Skylight orchestrator supports SNMPv3. SNMPv3 defines User-based Security Model (USM), a security mechanism that enables per-message authentication and encryption.

To use SNMPv3 on Skylight orchestrator, you need to define one or more USM user accounts that cover your organization's different security profiles for receiving and sending SNMPv3 messages.

The USM users must be defined on the northbound system to which Skylight orchestrator will forward SNMP messages. Matching USM users must also be defined on Skylight orchestrator so that the appropriate user can be specified when sending messages.

You create and manage USM user accounts in the USM Users page of Skylight orchestrator.

To view the list of existing USM users

1. Select Admin ▶ SNMP to access the SNMP page.

2. Select the USM Users tab.
   The list of all USM Users that have been defined is displayed.

Creating a USM User

You must create USM users in Skylight orchestrator that match the USM users that exist on the destination systems to which Skylight orchestrator will send SNMP messages.

To add a USM User

1. Select Admin ▶ SNMP to access the SNMP page.

2. Select the USM Users tab.

3. Click the Add button on the toolbar to add a new USM user.
   The USM user configuration dialog is displayed.

4. Enter or select appropriate values for all settings, click Apply then click Close.
   For more information on specific parameters, see the table below.

USM User parameters (Admin ▶ SNMP ▶ USM Users)

Security name:
Name used for a certain security profile.

This name must correspond to a USM user that exists on one of the SNMP destinations (Trap receiver [0] to [3]) defined on the Configuration page.

Security level:
Sets the security levels for the user.

Possible values:

• NOAUTH_NOPRIV: User does not require authentication nor privacy protocol.
• AUTH_NOPRIV: User requires authentication, but does not require use of a privacy protocol.
• AUTH_PRIV: User requires authentication and use of a privacy protocol.
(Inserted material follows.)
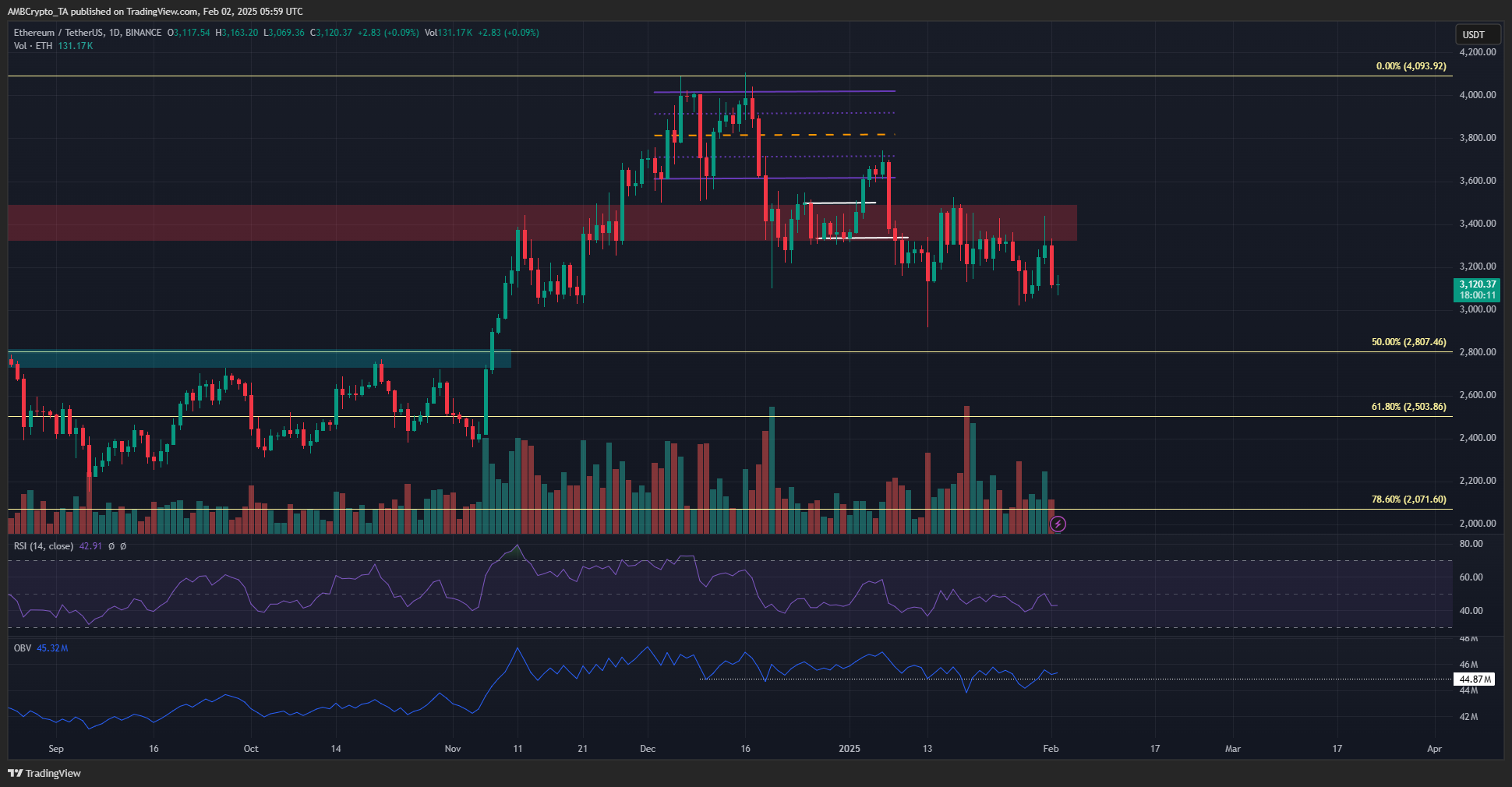Click the 4,000.00 price axis label
1512x787 pixels.
[x=1477, y=95]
The value selected for this field must match the value set for the USM user on the destination system.

Authentication password:
This field is only enabled if Security level is set to either: AUTH_NOPRIV or AUTH_PRIV.

You must enter the password that matches the value set for the USM user on the destination system.

Authentication protocol:
This field is only enabled if Security level is set to either: AUTH_NOPRIV or AUTH_PRIV.

Possible values:

• AUTH_NONE: Authentication not required
• AUTH_MDS: MDS protocol will be used for authentication
• AUTH_SHA: SHA protocol will be used for authentication.

You must select the protocol that matches the protocol set for the USM user on the destination system.

Privacy password:
This field is only enabled if Security level is set to: AUTH_PRIV.

Possible values:

• PRIVACY_NONE: Privacy protocol not required
• PRIVACY_DES: DES protocol will be used for privacy.
• PRIVACY_3DES: 3DES protocol will beused for privacy.
• PRIVACY_AES128: AES128 protocol will be used for privacy.

You must select the protocol that matches the protocol set for the USM user on the destination system.

Deleting USM Users

You can delete USM users from Skylight orchestrator if they are no longer useful.

Note that deleting a USM user from Skylight orchestrator does not affect the USM user defined on the destination system.

To delete a USM user

1. Select Admin ▶ SNMP to access the Configuration page.

2. Select the USM Users tab.

3. Select an entry in the USM list.

4. Click the Remove    button. A dialog pops up asking you to confirm that you want to delete the user.

5. Click OK in the confirmation dialog to remove the user from the list.